Python package

This package is organized to make it as easy as possible to add new extensions and support the continued growth and coverage of textract. For almost all applications, you will just have to do something like this:

import textract
text = textract.process('path/to/file.extension')

to obtain text from a document.

For completeness, we also include here the documentation for specific file extension parsers as well as a few other essential bits in the textract.exceptions and textract.shell module.

textract.parsers.doc_parser module

textract.parsers.doc_parser.extract(filename, **kwargs)[source]

Extract text from doc files using antiword.

textract.parsers.docx_parser module

textract.parsers.docx_parser.extract(filename, **kwargs)[source]

Extract text from docx file using python-docx.

textract.parsers.eml_parser module

textract.parsers.eml_parser.extract(filename, **kwargs)[source]

Extract text from email messages in .eml format. This gets the subject and all text from the contents.

textract.parsers.gif_parser module

textract.parsers.html_parser module

textract.parsers.html_parser.extract(filename, **kwargs)[source]

Extract text from html file using beautifulsoup4. Filter text to only show the visible parts of the page. Insipration from here.

textract.parsers.jpg_parser module

textract.parsers.json_parser module

textract.parsers.json_parser.extract(filename, **kwargs)[source]

Extract all of the string values of a json file (no keys as those are, in some sense, markup). This is useful for parsing content from mongodb dumps, for example.

textract.parsers.json_parser.get_text(deserialized_json)[source]

Recursively get text from subcomponents of a deserialized json. To enforce the same order on the documents, make sure to read keys of deserialized_json in a consistent (alphabetical) order.

textract.parsers.odt_parser module

class textract.parsers.odt_parser.OpenDocumentTextFile(filepath)[source]
textToString(element)[source]
toString()[source]

Converts the document to a string.

textract.parsers.odt_parser.extract(filename, **kwargs)[source]

Extract text from open document files.

textract.parsers.pdf_parser module

textract.parsers.pdf_parser.extract(filename, method='', **kwargs)[source]

Extract text from pdf files using method.

textract.parsers.pdf_parser.extract_pdfminer(filename)[source]

Extract text from pdfs using pdfminer.

textract.parsers.pdf_parser.extract_pdftotext(filename)[source]

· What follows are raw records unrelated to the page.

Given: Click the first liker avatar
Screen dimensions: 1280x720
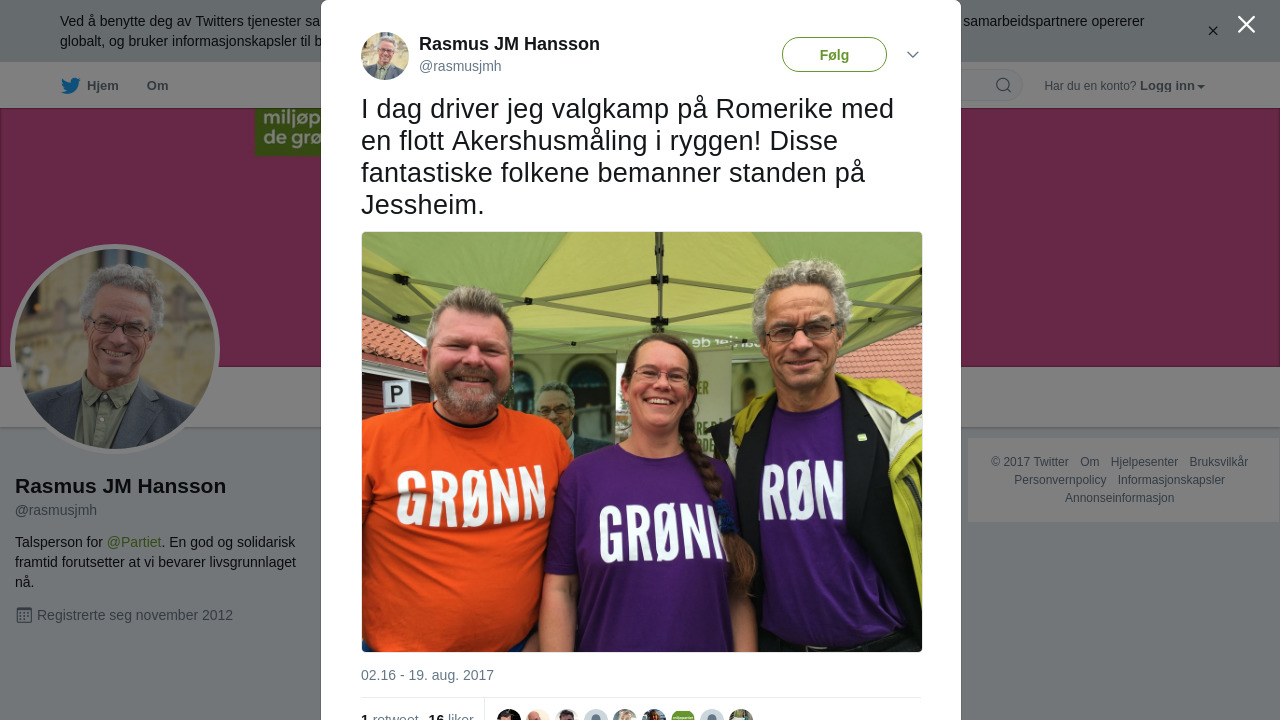Looking at the screenshot, I should coord(509,715).
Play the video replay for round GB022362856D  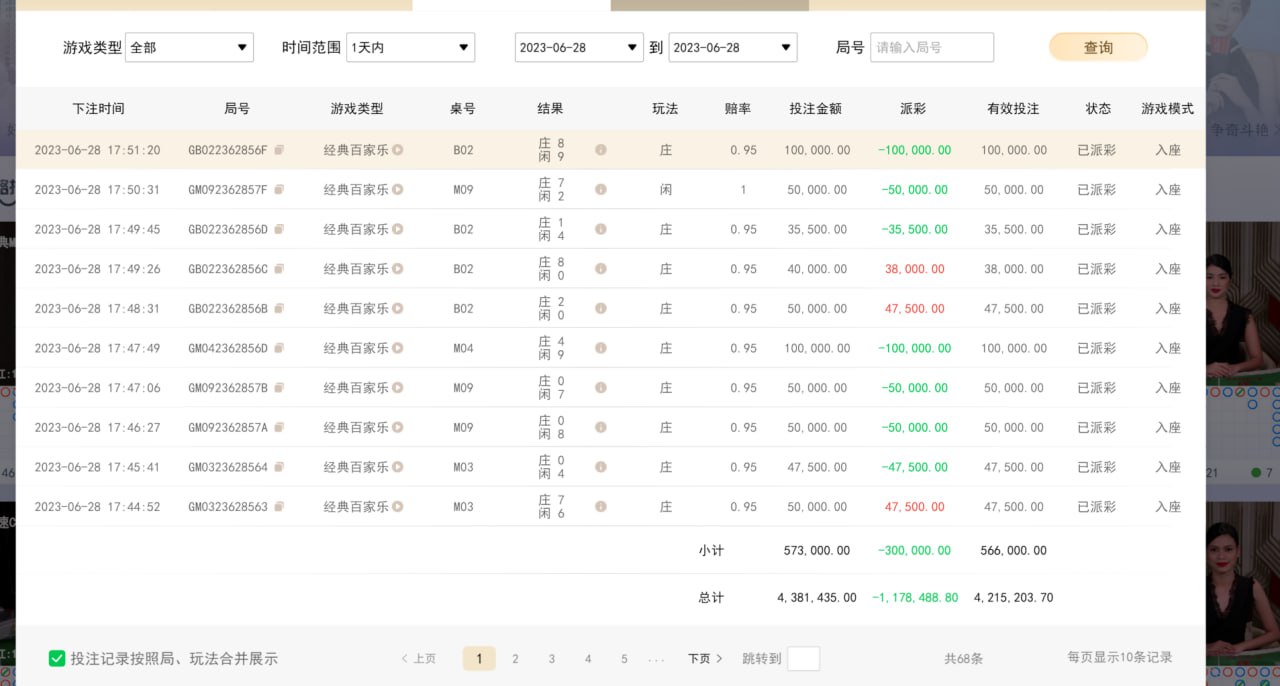pos(397,229)
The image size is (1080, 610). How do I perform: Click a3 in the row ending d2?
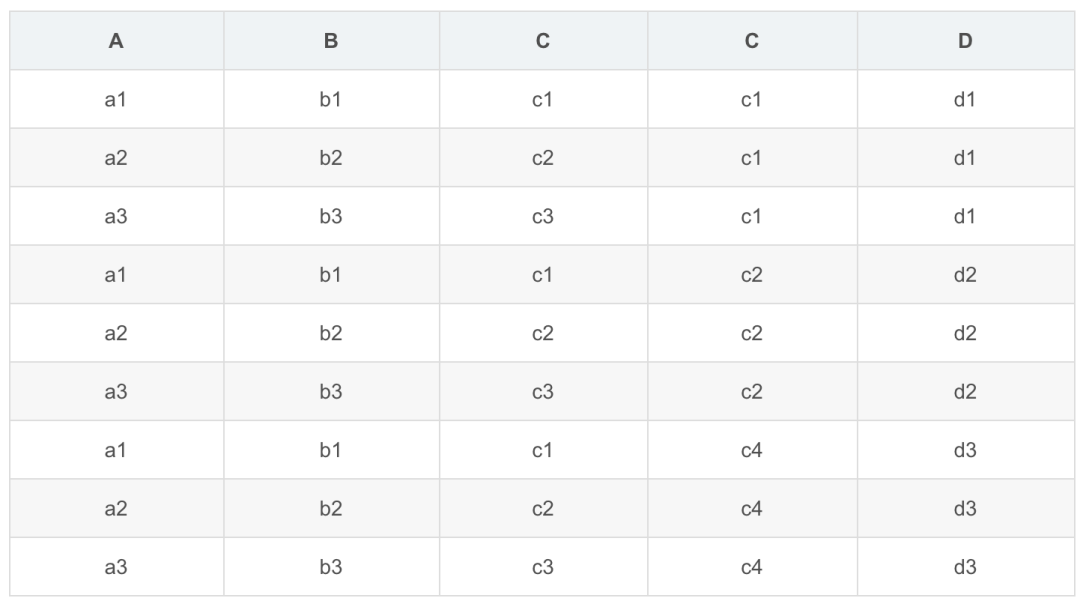(x=116, y=392)
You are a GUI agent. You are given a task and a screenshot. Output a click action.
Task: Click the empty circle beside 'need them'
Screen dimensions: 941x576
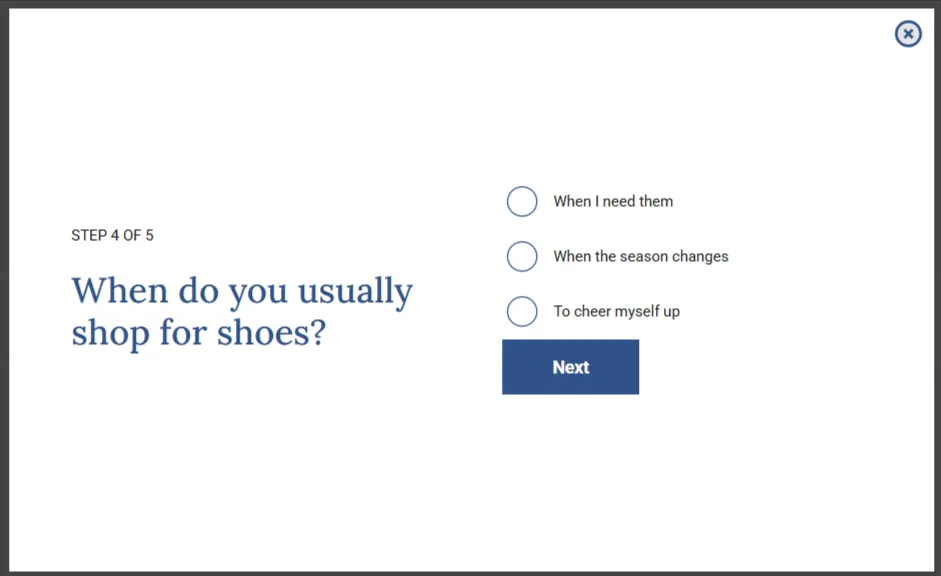coord(522,201)
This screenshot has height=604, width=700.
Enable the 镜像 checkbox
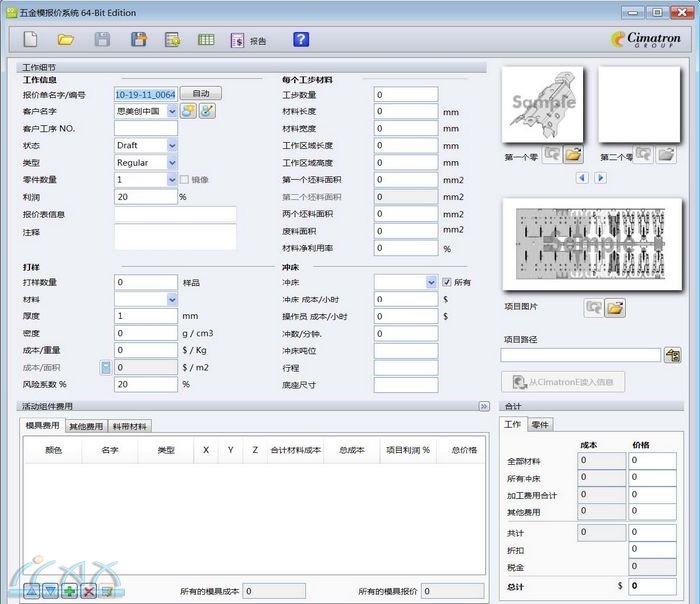pos(184,180)
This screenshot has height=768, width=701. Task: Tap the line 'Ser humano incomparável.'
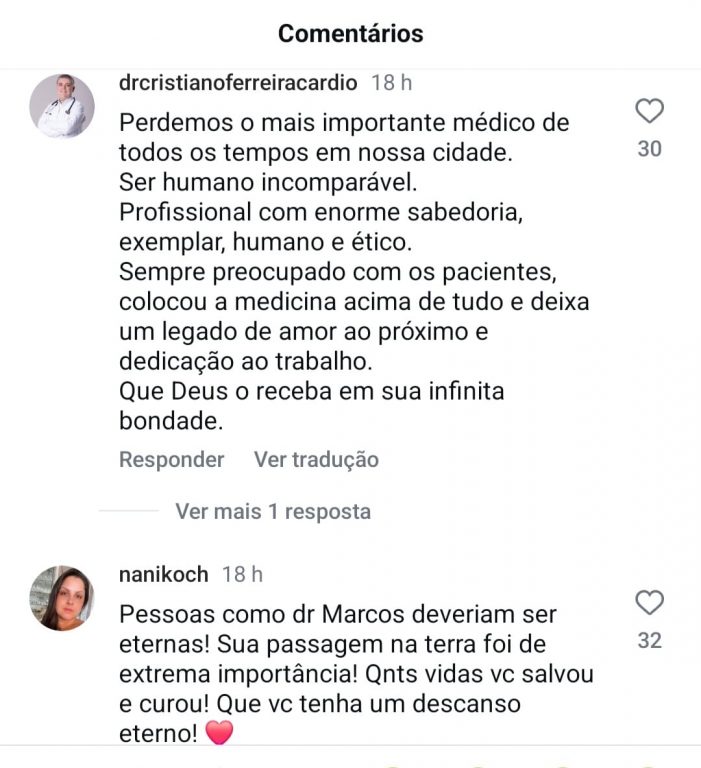pos(268,182)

Extract text from pdfs using the pdftotext command line utility.

textract.parsers.png_parser module

textract.parsers.pptx_parser module

textract.parsers.pptx_parser.extract(filename, **kwargs)[source]

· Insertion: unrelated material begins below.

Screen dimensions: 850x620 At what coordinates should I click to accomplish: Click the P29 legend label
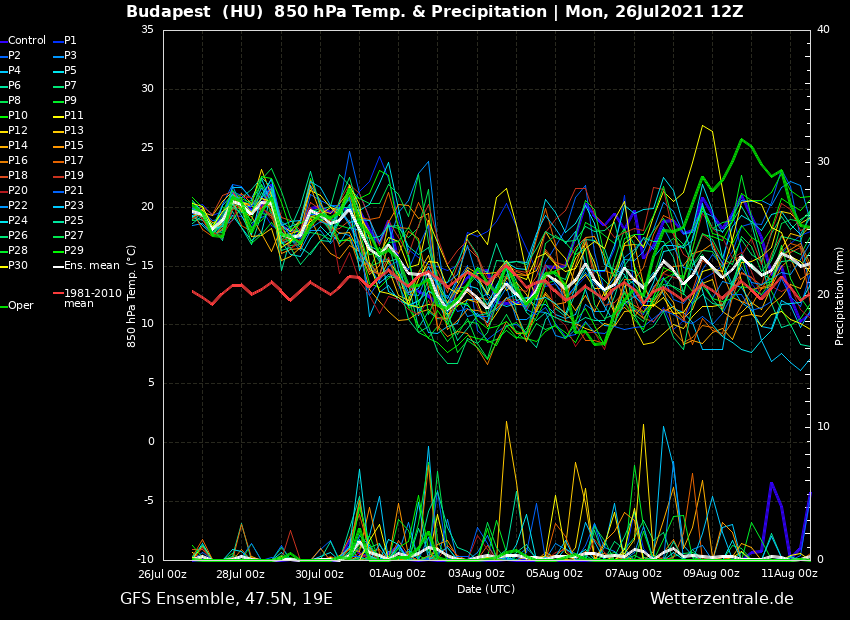(x=74, y=251)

Extract text from pptx file using python-pptx

textract.parsers.ps_parser module

textract.parsers.ps_parser.extract(filename, **kwargs)[source]

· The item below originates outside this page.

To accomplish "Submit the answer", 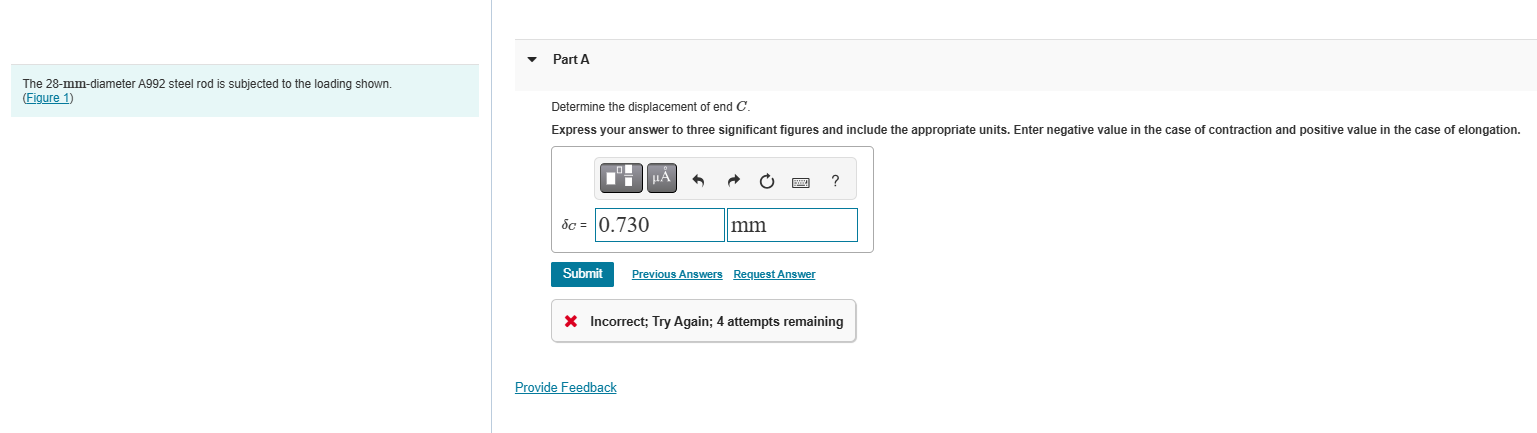I will (x=582, y=274).
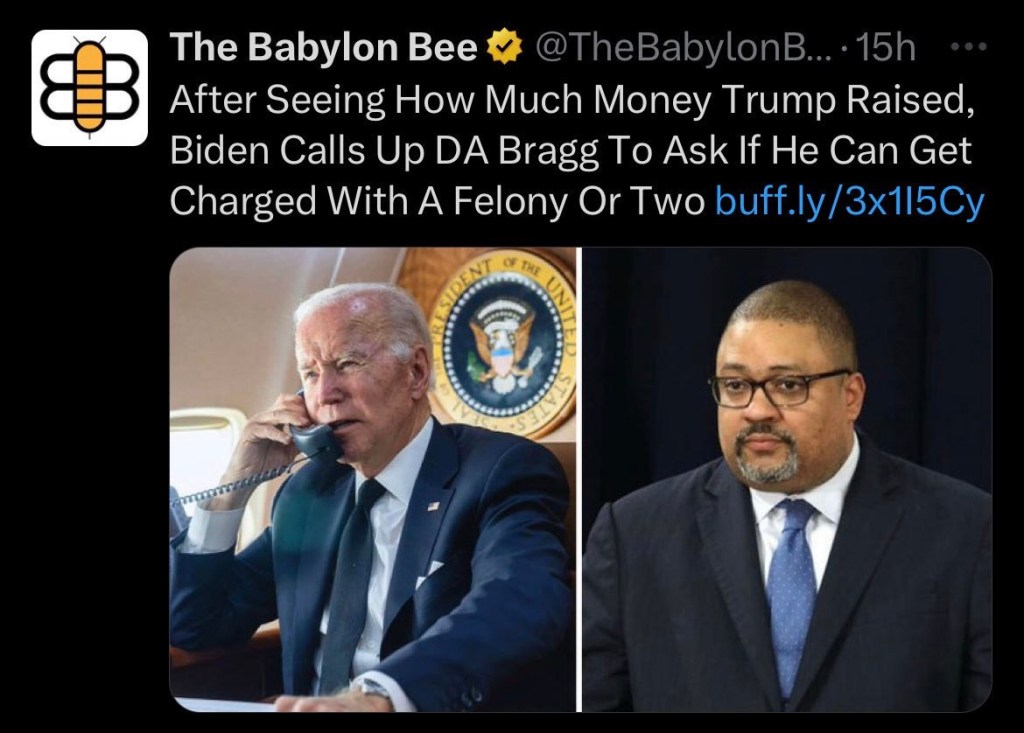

Extract text from postscript files using pstotext command.

textract.parsers.tesseract module

textract.parsers.tesseract.extract(filename, **kwargs)[source]

Extract text from various image file formats using tesseract-ocr

textract.parsers.txt_parser module

textract.parsers.txt_parser.extract(filename, **kwargs)[source]

Extract text from a .txt file

textract.cli module

textract.cli.get_parser()[source]

Initialize the parser for the command line interface and bind the autocompletion functionality

textract.exceptions module

exception textract.exceptions.CommandLineError[source]

Bases: exceptions.Exception

The traceback of all CommandLineError’s is supressed when the errors occur on the command line to provide a useful command line interface.

render(msg)[source]
exception textract.exceptions.ExtensionNotSupported(ext)[source]

Bases: textract.exceptions.CommandLineError

This error is raised with unsupported extensions

exception textract.exceptions.MissingFileError(filename)[source]

Bases: textract.exceptions.CommandLineError

This error is raised when the file can not be located at the specified path.

exception textract.exceptions.ShellError(command, exit_code)[source]

Bases: textract.exceptions.CommandLineError

This error is raised when a shell.run returns a non-zero exit code (meaning the command failed).

failed_message()[source]
is_uninstalled()[source]
uninstalled_message()[source]
exception textract.exceptions.UnknownMethod(method)[source]

Bases: textract.exceptions.CommandLineError

This error is raised when the specified –method on the command line is unknown.

textract.shell module

textract.shell.run(command)[source]

Run the specified shell command using Fabric-like behavior.